M. Mathieu Darnaud, rapporteur.-  S'agissant de notre échange de vues sur la souplesse, je mentionne, à l'occasion des débats sur la loi dite « 3DS », l'amendement dit « nid de poule » de notre collègue rapporteur Françoise Gatel car c'est l'exemple type d'une compétence donnée à l'intercommunalité qui est un sujet de proximité - en l'occurrence celui de l'entretien de la voirie. Cela illustre la complexité à gérer avec agilité ce type de compétence transférée et j'ai le souvenir de la discussion avec le Gouvernement pour trouver un biais permettant une intervention réactive et efficace à l'échelon communal.

Ma deuxième interrogation porte sur la dotation globale de fonctionnement (DGF) dont traite le dernier rapport de la Cour des comptes et qui préoccupe les maires ainsi que présidents d'intercommunalité : quel est votre regard sur ce sujet ? Faut-il que cette DGF échoie aux intercommunalités ou aux communes ? Je m'empresse de dire que je n'aborde pas la question de manière polémique  et je souligne l'importance du sujet car cette dotation, bien qu'elle continue de diminuer dans de nombreux cas, permet aux communes de fonctionner.

Enfin, je reviens sur les relations entre l'État et les maires ou les présidents d'intercommunalité. C'est un sujet qui renvoie à la territorialisation de l'action publique. Beaucoup d'élus souhaitent une présence de l'État territorial en regrettant qu'on soit passé au fil du temps d'un État accompagnateur doté de moyens suffisants à un État censeur qui rigidifie de plus en plus ses méthodes ainsi que ses dotations. Ces dernières se multiplient et l'on s'interroge sur l'opportunité de les fusionner pour gagner en agilité ainsi qu'en réactivité. En effet, la segmentation de ces enveloppes s'accompagne de conditions d'éligibilité variables et aboutissent à ce que beaucoup d'élus communaux ou intercommunaux dénoncent comme une forme d'inertie. Cette dernière est particulièrement préjudiciable à un moment de sortie de crise où la réactivité est essentielle en matière de commande publique et d'économie. J'ajoute que bon nombre d'intercommunalités ne disposent pas de moyens suffisants en ingénierie leur permettant de répondre à la politique d'appel à projet. Quelle est votre vision prospective sur cette thématique ?

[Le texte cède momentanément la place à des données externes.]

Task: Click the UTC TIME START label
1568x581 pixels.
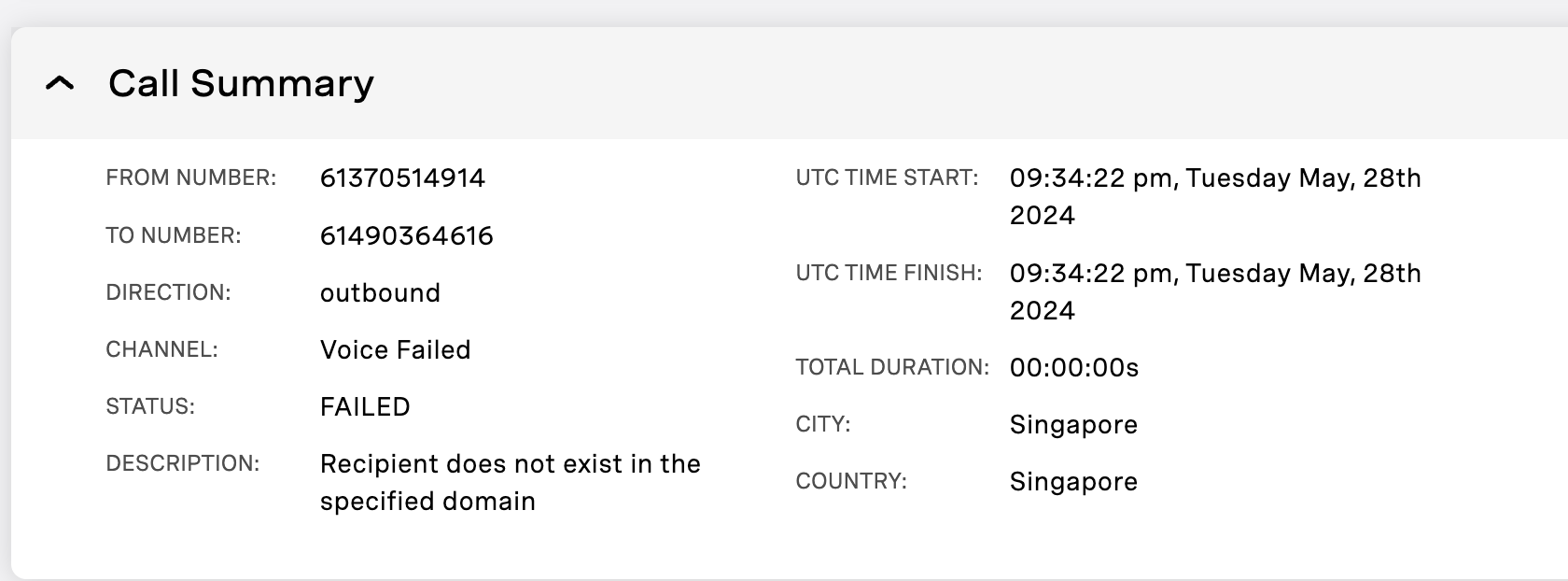Action: pyautogui.click(x=887, y=178)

M. Patrice Verchère. - Tout d'abord, sur mon territoire, nous avons de la voirie d'intérêt communautaire et de la voirie qui reste purement communale. Pour gérer la première au quotidien, l'intercommunalité n'a pas créé de service spécifique mais a préféré conclure des accords avec les communes qu'elle rémunère pour en assurer l'entretien au prorata du nombre de kilomètres. Je présume qu'une telle délégation est également possible lorsque la compétence voirie est intégralement du ressort de l'intercommunalité. Je précise que nous avons défini au cas par cas les voies d'intérêt communautaire en désignant comme telles, par exemple, les routes non départementales qui desservent les écoles ou les mairies.

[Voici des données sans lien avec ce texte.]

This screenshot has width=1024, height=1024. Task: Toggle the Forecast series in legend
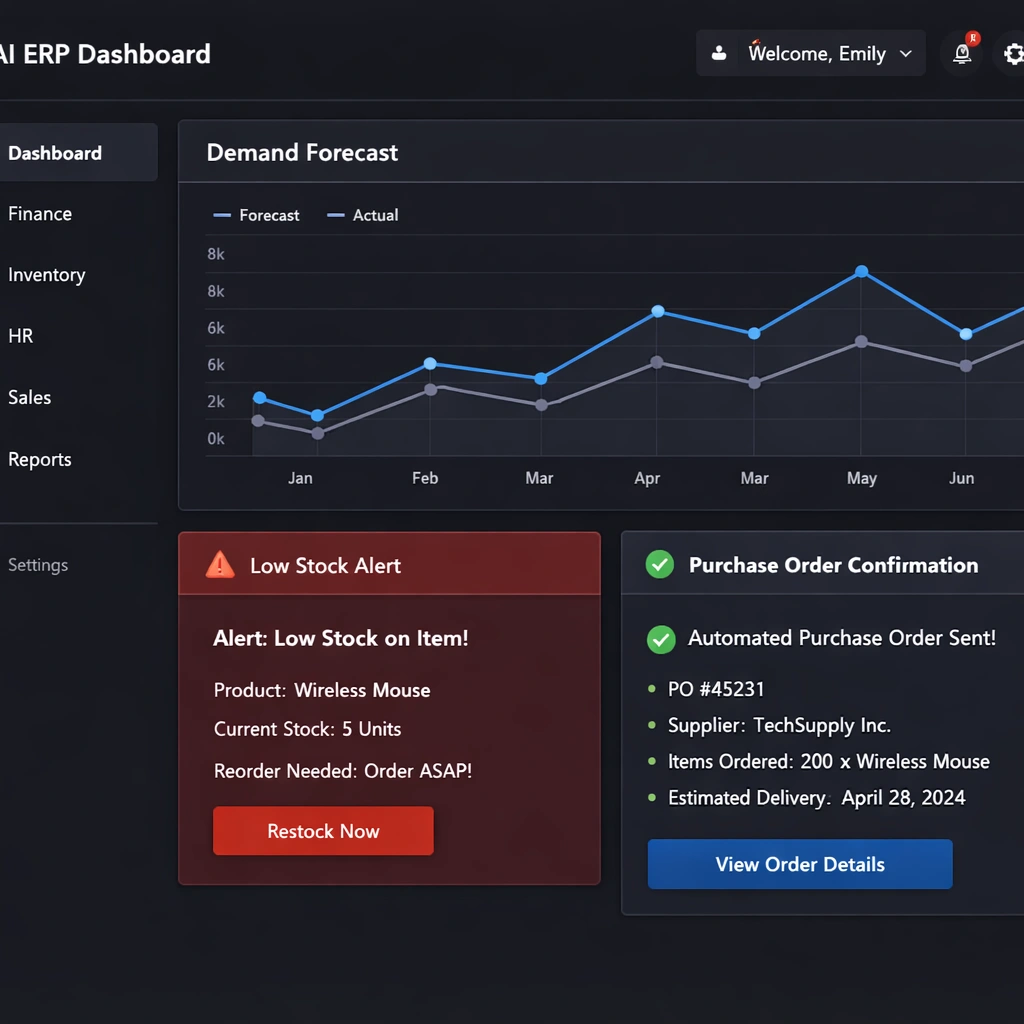click(257, 215)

Mme Anne Chain-Larché. - Un certain nombre de communautés de communes qui ont pris la compétence voirie le regrettent énormément car c'est un gouffre financier pour les communes et les intercommunalités. Votre idée de conventionnement entre l'intercommunalité et les communes est également intéressante pour les communautés de communes. Cependant, c'est sans doute en élargissant le périmètre de la compétence voirie que l'on pourrait bénéficier d'économies d'échelle. Cette compétence est si lourde que j'ai vu une communauté de communes y renoncer et la rendre aux municipalités.

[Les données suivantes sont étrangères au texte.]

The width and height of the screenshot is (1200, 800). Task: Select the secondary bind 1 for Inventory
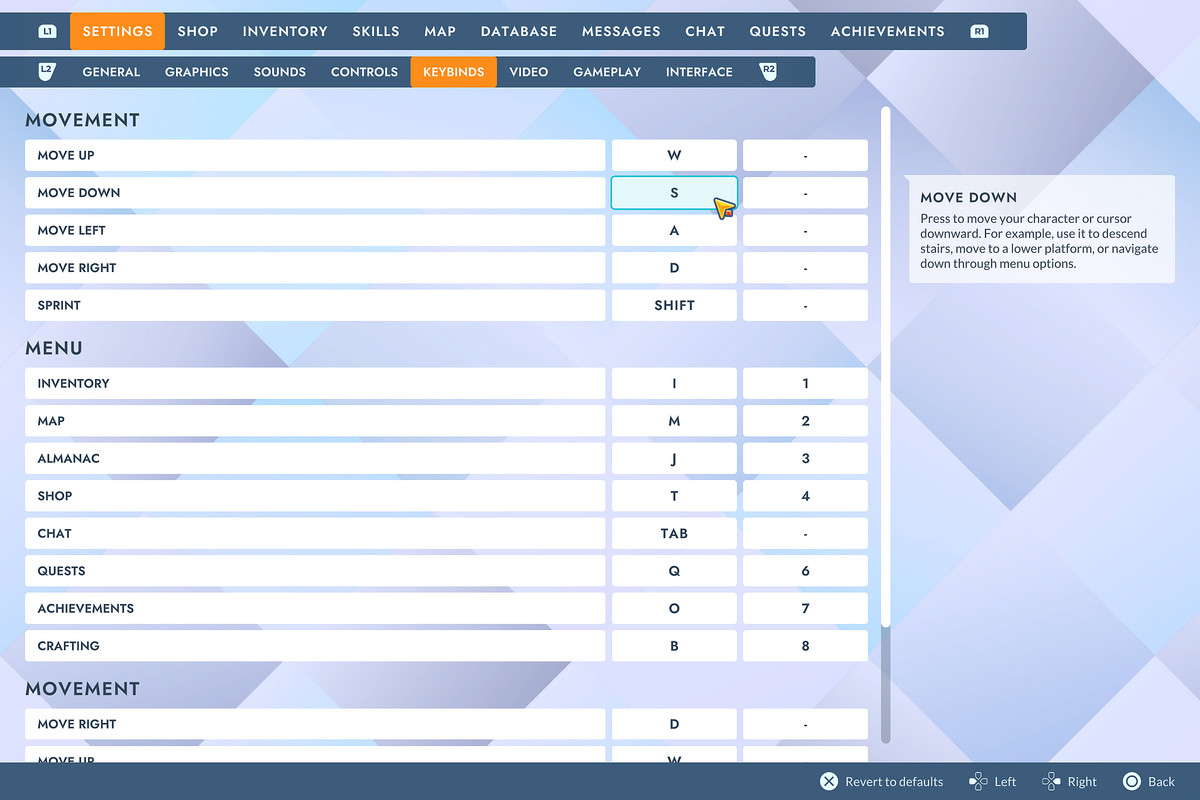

M. Patrice Verchère. - Il est clair que l'entretien de la voirie génère des coûts élevés, surtout en milieu rural où les distances sont importantes, mais aussi en centre-ville où s'ajoutent les trottoirs et les ouvrages adjacents. Le choix que nous avons fait dans mon intercommunalité repose en tous cas sur la liberté locale et j'ajoute que nous mutualisons les moyens en passant un marché global pour obtenir des prix avantageux auprès de nos prestataires.

M. Mathieu Darnaud, rapporteur. - Je précise le sens de ma question. Pour avoir présidé une intercommunalité, j'ai pu observer que cette problématique est moins ardue au sein des communautés d'agglomération et des communautés urbaines car elles bénéficient d'une plus grande agilité. En prenant l'exemple de l'amendement sur les nids-de-poule, je souhaitais évoquer de manière générale la difficulté d'introduire de la souplesse entre l'échelon communal et l'échelon intercommunal, dès lors que la compétence a été transférée.

M. Patrice Verchère. - Vous faites sans doute allusion au cas du Grand Reims, si j'ai bien compris. Chaque cas est différent et c'est la pratique quotidienne qui détermine la meilleure approche. Votre mission sénatoriale est ainsi particulièrement utile car elle vous permet d'observer les bonnes pratiques sur l'ensemble du territoire national.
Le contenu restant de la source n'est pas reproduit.